(Given records Opens)
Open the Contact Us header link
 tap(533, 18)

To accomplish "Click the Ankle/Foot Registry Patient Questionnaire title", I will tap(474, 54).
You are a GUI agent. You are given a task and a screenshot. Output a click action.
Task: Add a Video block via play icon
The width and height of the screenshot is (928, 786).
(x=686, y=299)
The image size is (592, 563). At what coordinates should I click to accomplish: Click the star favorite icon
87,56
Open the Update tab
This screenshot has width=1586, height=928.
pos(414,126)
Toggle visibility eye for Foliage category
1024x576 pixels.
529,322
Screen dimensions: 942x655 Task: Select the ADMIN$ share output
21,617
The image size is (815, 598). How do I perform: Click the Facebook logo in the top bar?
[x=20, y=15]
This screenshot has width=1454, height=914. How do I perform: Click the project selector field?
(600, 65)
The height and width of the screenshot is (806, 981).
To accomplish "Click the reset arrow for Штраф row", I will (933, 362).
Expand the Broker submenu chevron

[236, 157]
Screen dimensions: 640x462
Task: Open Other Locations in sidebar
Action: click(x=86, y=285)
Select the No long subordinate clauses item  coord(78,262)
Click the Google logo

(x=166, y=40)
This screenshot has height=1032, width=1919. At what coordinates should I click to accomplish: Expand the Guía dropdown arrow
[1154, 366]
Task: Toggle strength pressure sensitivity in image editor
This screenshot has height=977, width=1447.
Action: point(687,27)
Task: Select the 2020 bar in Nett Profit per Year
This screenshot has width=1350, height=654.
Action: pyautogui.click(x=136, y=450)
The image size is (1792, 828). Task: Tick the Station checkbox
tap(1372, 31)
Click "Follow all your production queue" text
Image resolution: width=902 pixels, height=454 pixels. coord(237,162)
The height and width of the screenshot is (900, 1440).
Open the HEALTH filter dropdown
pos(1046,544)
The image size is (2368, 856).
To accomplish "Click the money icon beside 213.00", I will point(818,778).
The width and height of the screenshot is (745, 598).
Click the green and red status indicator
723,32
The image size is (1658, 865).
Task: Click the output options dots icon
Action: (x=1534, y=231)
(Given records Closes)
Your task >> Check each line of the entries above for the word "Toggle". List the ones that have it.

Exercise output >>
Toggle visibility eye for Foliage category
Task: Toggle strength pressure sensitivity in image editor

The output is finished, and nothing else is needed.